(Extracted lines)
=====

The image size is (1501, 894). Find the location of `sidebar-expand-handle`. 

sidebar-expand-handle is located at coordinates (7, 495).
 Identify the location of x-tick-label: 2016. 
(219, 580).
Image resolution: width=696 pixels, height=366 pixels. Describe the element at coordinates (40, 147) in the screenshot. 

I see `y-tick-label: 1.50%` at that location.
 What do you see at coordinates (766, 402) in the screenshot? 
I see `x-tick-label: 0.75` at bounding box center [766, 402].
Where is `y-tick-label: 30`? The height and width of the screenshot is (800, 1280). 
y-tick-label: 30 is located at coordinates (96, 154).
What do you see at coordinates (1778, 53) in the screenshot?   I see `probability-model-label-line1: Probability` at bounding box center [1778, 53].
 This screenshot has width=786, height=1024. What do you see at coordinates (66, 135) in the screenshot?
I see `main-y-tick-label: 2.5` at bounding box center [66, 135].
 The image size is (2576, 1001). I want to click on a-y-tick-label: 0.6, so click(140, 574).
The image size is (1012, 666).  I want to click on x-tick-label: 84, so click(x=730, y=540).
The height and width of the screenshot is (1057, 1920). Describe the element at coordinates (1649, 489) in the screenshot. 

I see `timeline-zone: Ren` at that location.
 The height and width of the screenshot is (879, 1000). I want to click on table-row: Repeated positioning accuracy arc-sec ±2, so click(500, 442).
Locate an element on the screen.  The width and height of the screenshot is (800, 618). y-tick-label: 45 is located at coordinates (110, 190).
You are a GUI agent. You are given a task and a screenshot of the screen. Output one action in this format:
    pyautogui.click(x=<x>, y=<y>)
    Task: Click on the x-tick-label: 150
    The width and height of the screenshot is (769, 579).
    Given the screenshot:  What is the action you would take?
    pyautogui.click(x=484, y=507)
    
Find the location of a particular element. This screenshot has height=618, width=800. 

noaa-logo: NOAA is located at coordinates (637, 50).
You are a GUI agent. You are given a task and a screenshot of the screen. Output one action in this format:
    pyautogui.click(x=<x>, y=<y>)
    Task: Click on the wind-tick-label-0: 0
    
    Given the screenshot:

=====

** Try it **
Rewrite the lines above as a numbered list, omitting any blank lines.

** Solution below **
1. The image size is (1501, 894). Find the location of `sidebar-expand-handle`. 
2. sidebar-expand-handle is located at coordinates (7, 495).
3.  Identify the location of x-tick-label: 2016. 
4. (219, 580).
5. Image resolution: width=696 pixels, height=366 pixels. Describe the element at coordinates (40, 147) in the screenshot. 
6. I see `y-tick-label: 1.50%` at that location.
7.  What do you see at coordinates (766, 402) in the screenshot? 
8. I see `x-tick-label: 0.75` at bounding box center [766, 402].
9. Where is `y-tick-label: 30`? The height and width of the screenshot is (800, 1280). 
10. y-tick-label: 30 is located at coordinates (96, 154).
11. What do you see at coordinates (1778, 53) in the screenshot?   I see `probability-model-label-line1: Probability` at bounding box center [1778, 53].
12.  This screenshot has width=786, height=1024. What do you see at coordinates (66, 135) in the screenshot?
13. I see `main-y-tick-label: 2.5` at bounding box center [66, 135].
14.  The image size is (2576, 1001). I want to click on a-y-tick-label: 0.6, so click(140, 574).
15. The image size is (1012, 666).  I want to click on x-tick-label: 84, so click(x=730, y=540).
16. The height and width of the screenshot is (1057, 1920). Describe the element at coordinates (1649, 489) in the screenshot. 
17. I see `timeline-zone: Ren` at that location.
18.  The height and width of the screenshot is (879, 1000). I want to click on table-row: Repeated positioning accuracy arc-sec ±2, so click(500, 442).
19. Locate an element on the screen.  The width and height of the screenshot is (800, 618). y-tick-label: 45 is located at coordinates (110, 190).
20. You are a GUI agent. You are given a task and a screenshot of the screen. Output one action in this format:
21.     pyautogui.click(x=<x>, y=<y>)
22.     Task: Click on the x-tick-label: 150
23.     The width and height of the screenshot is (769, 579).
24.     Given the screenshot:  What is the action you would take?
25.     pyautogui.click(x=484, y=507)
26. Find the location of a particular element. This screenshot has height=618, width=800. 
27. noaa-logo: NOAA is located at coordinates (637, 50).
28. You are a GUI agent. You are given a task and a screenshot of the screen. Output one action in this format:
29.     pyautogui.click(x=<x>, y=<y>)
30.     Task: Click on the wind-tick-label-0: 0
31.     Given the screenshot:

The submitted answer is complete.